*** Opening Dataset records ***
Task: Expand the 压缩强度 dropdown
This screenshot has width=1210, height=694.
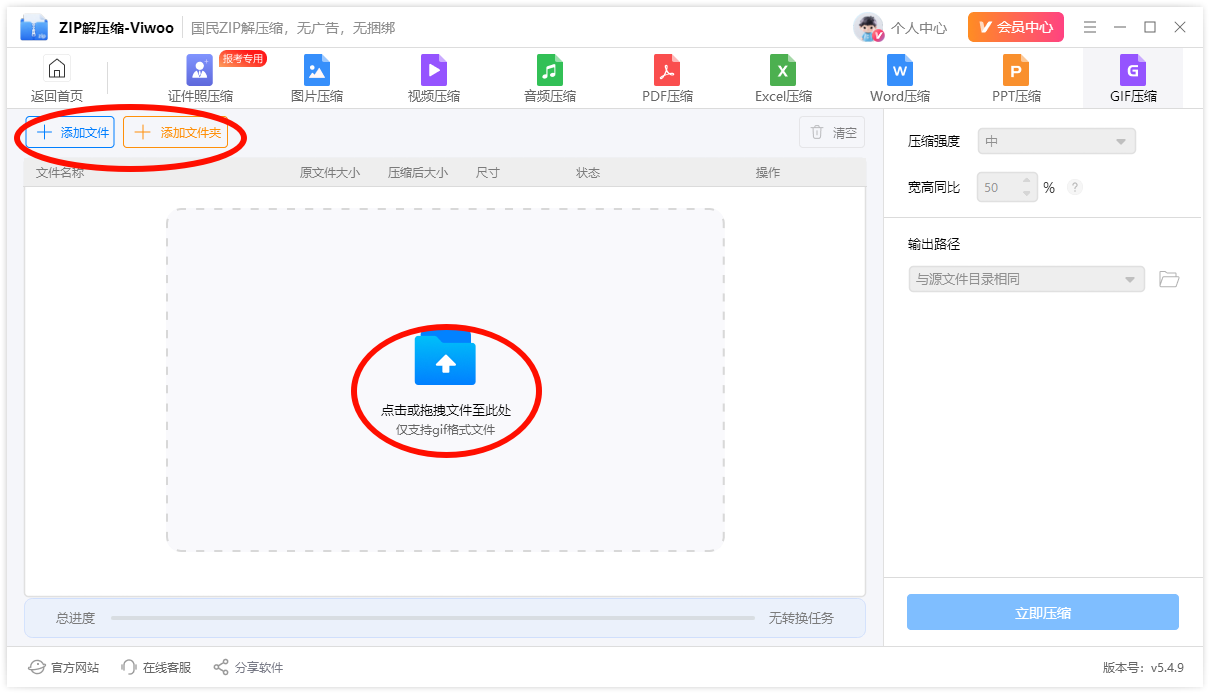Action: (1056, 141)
*** Closing Dataset records ***
*** Opening Dataset records ***
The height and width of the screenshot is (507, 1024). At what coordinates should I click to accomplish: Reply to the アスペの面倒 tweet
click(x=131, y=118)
*** Closing Dataset records ***
*** Opening Dataset records ***
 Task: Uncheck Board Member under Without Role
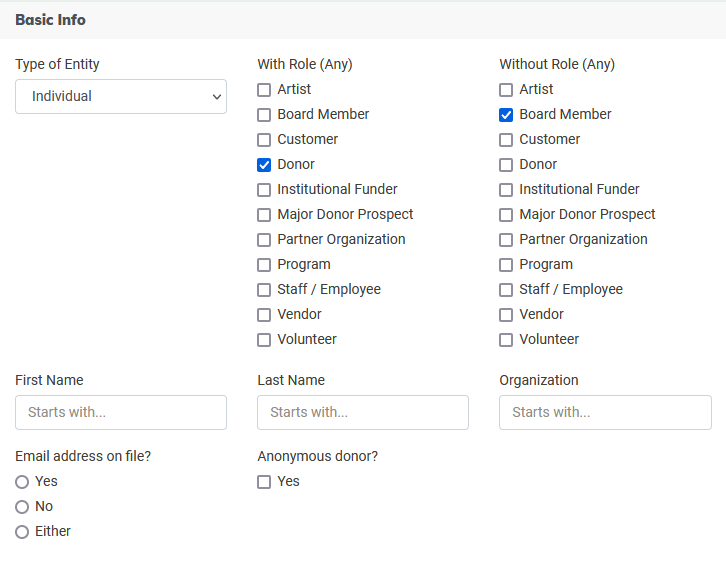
*** Closing Dataset records ***
__Problem to work on__: Filter the lines above, keeping each one that contains the string "Task".

__The answer__:
Task: Expand the 压缩强度 dropdown
 Task: Uncheck Board Member under Without Role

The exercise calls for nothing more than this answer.